Stored items.

--- START ---

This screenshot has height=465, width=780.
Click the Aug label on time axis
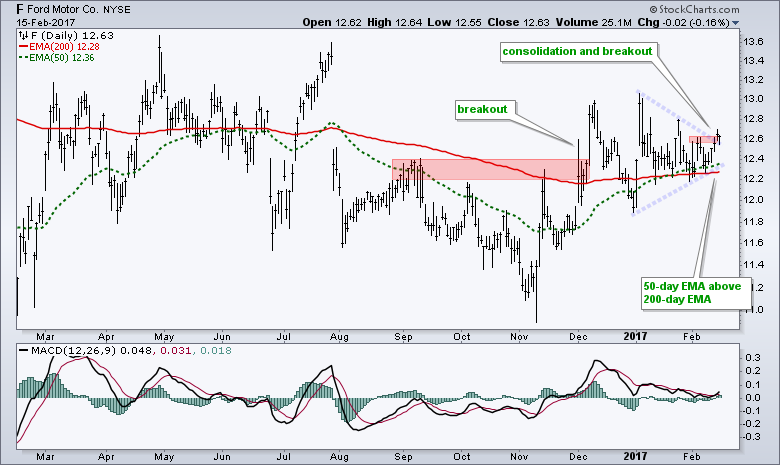341,453
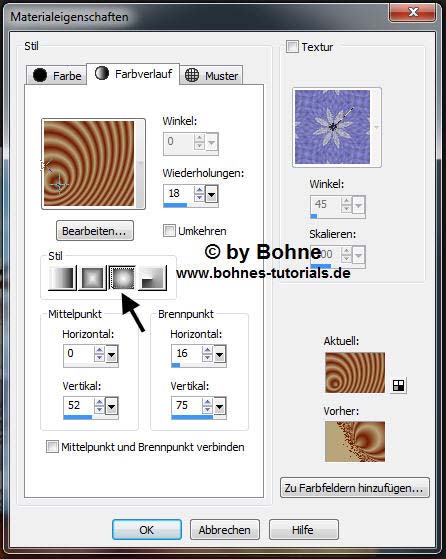The height and width of the screenshot is (559, 446).
Task: Select the rectangular gradient style icon
Action: (92, 278)
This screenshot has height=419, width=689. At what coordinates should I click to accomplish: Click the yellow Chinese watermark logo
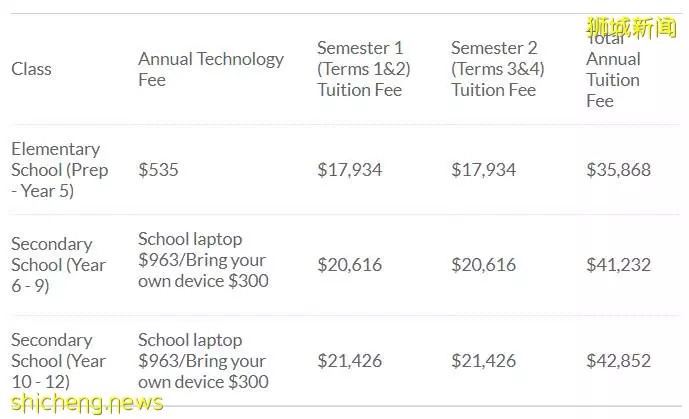[x=631, y=28]
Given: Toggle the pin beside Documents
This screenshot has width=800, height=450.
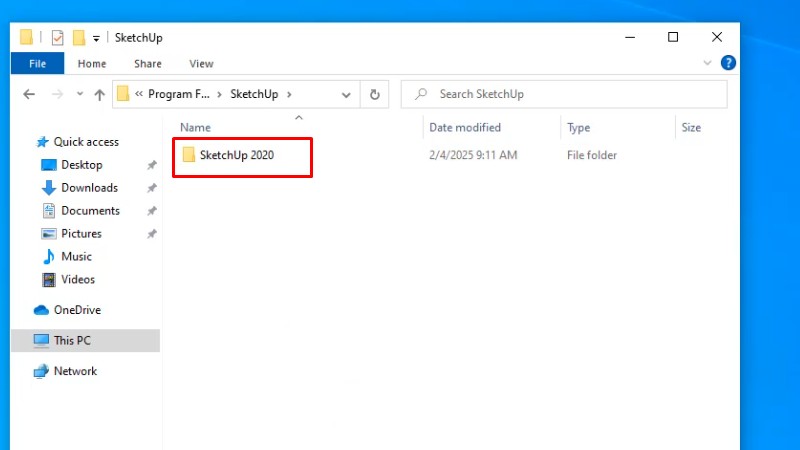Looking at the screenshot, I should tap(152, 211).
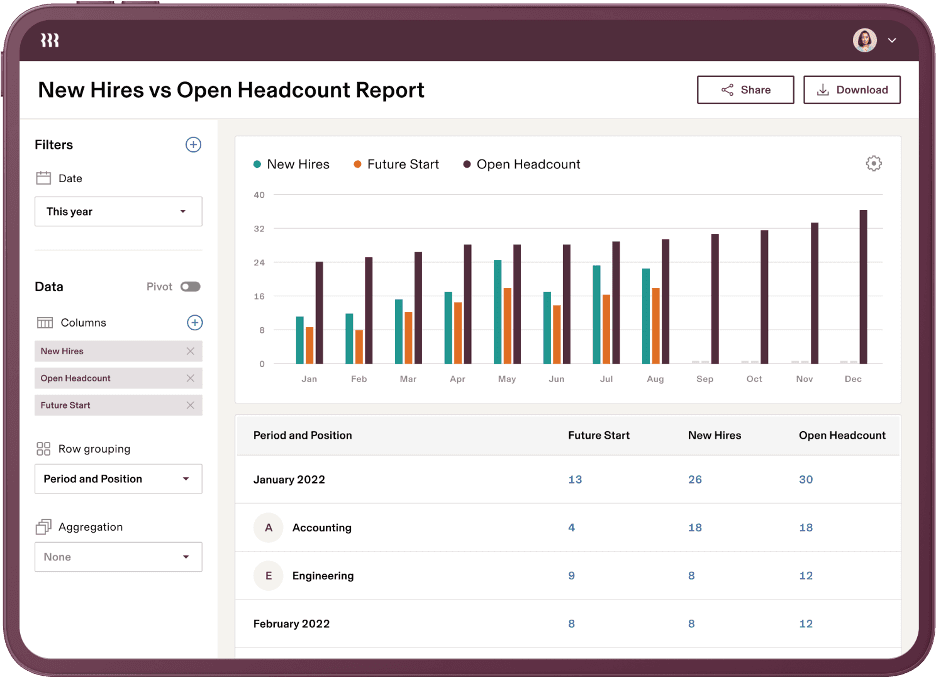Sort by Future Start column header
Screen dimensions: 936x678
(x=598, y=435)
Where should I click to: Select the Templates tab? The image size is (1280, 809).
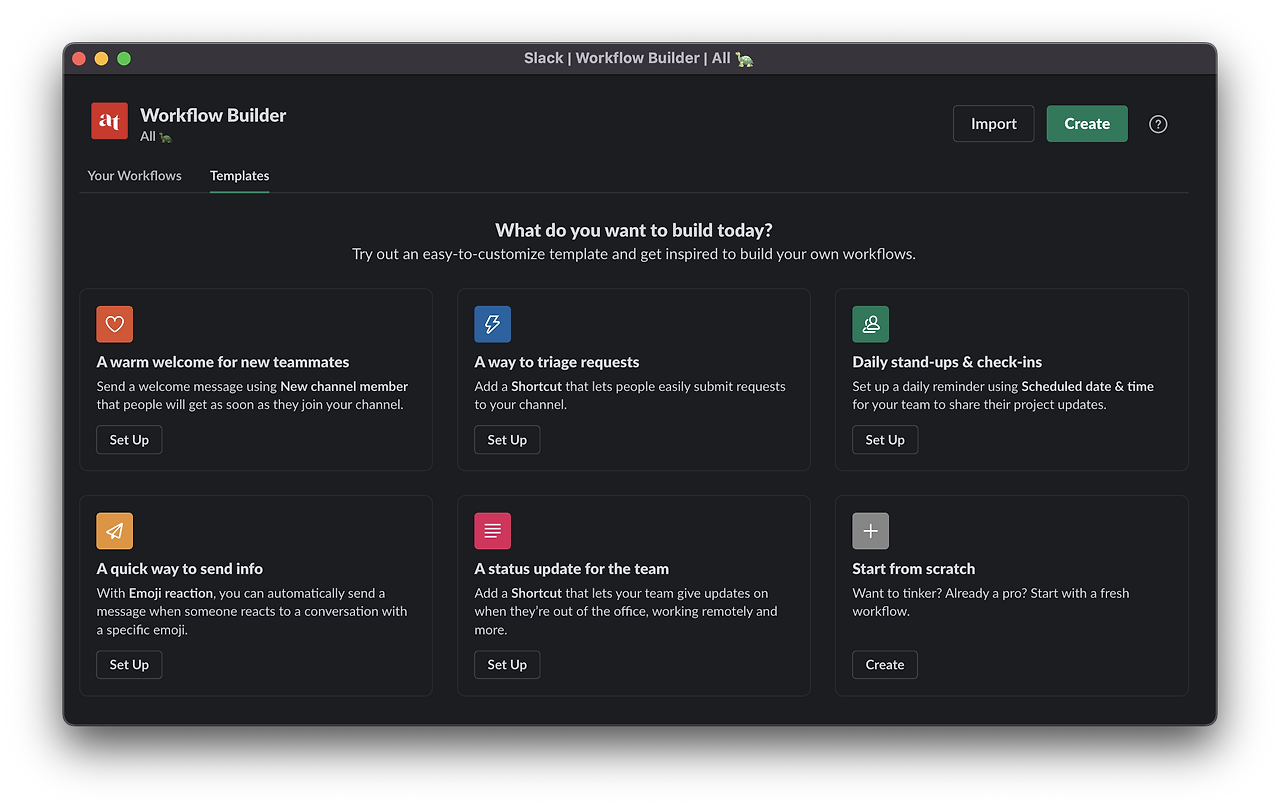point(239,175)
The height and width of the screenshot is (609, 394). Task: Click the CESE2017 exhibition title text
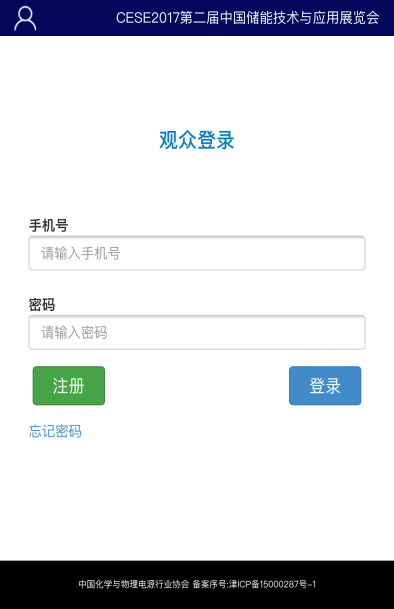click(x=248, y=18)

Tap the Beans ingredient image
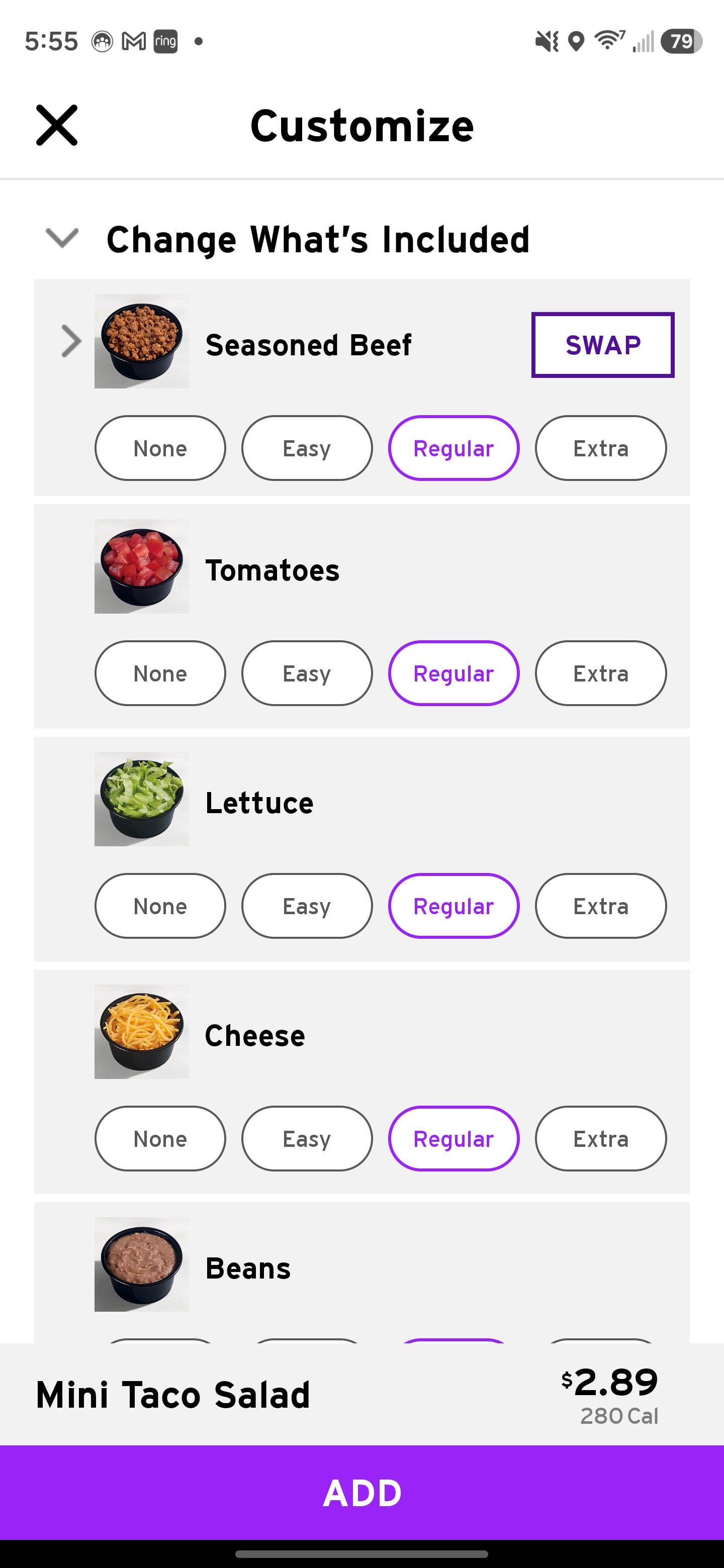(x=141, y=1264)
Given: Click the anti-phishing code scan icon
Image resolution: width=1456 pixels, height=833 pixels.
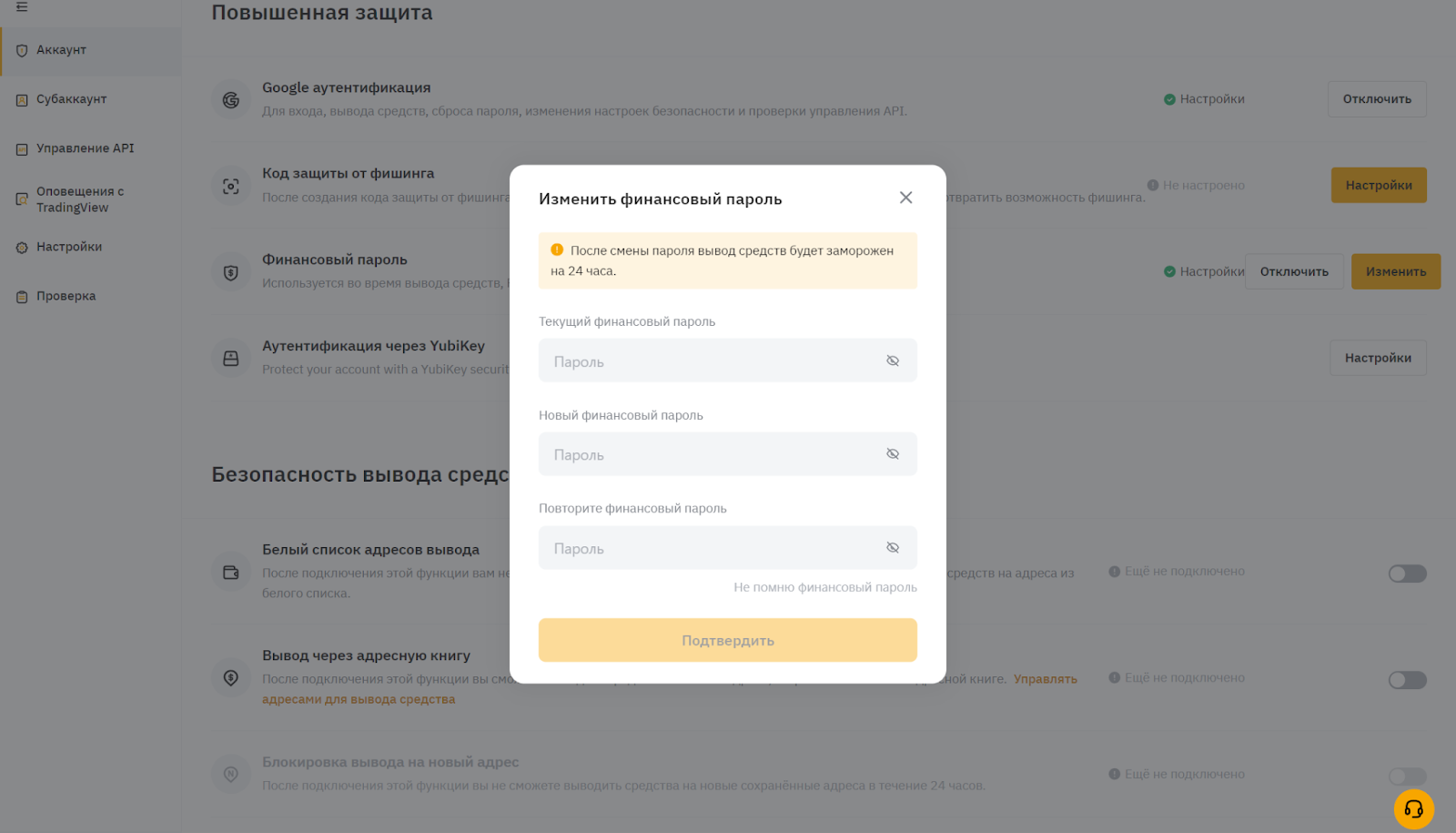Looking at the screenshot, I should (231, 186).
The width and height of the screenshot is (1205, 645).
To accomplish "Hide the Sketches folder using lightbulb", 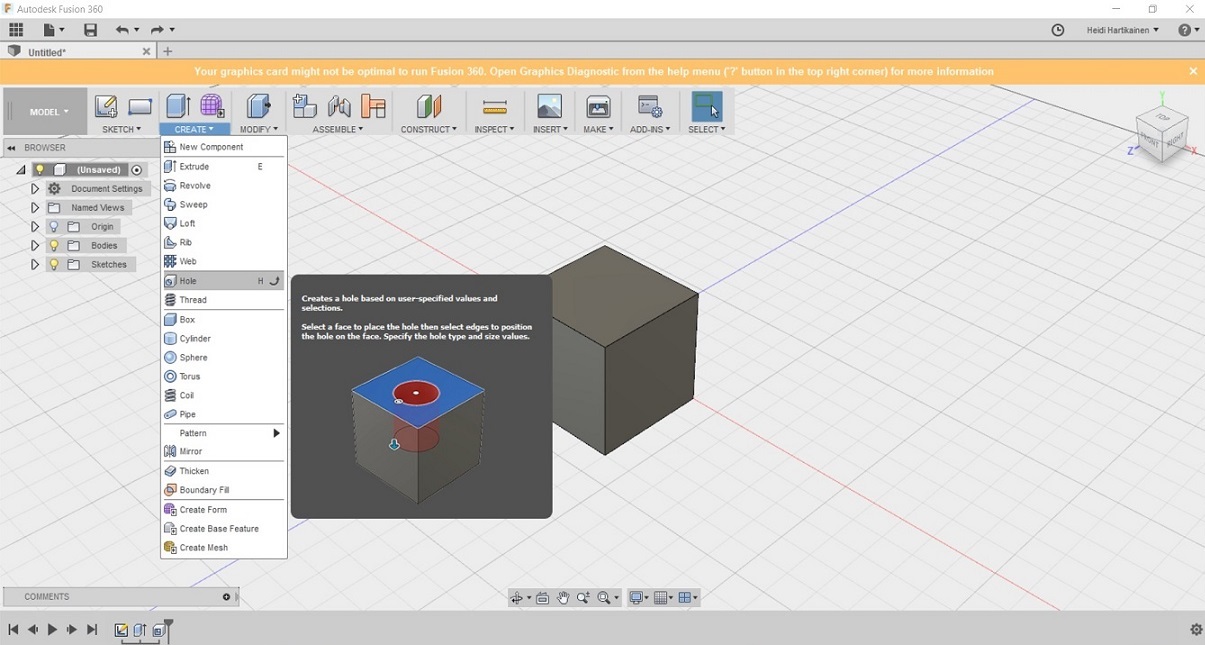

--- END ---

DIRECTIONS. Read through the data and copy every line where "Given" shows up.

SOLVED EXERCISE.
Given: Toggle the pin beside Documents
Given: Click the anti-phishing code scan icon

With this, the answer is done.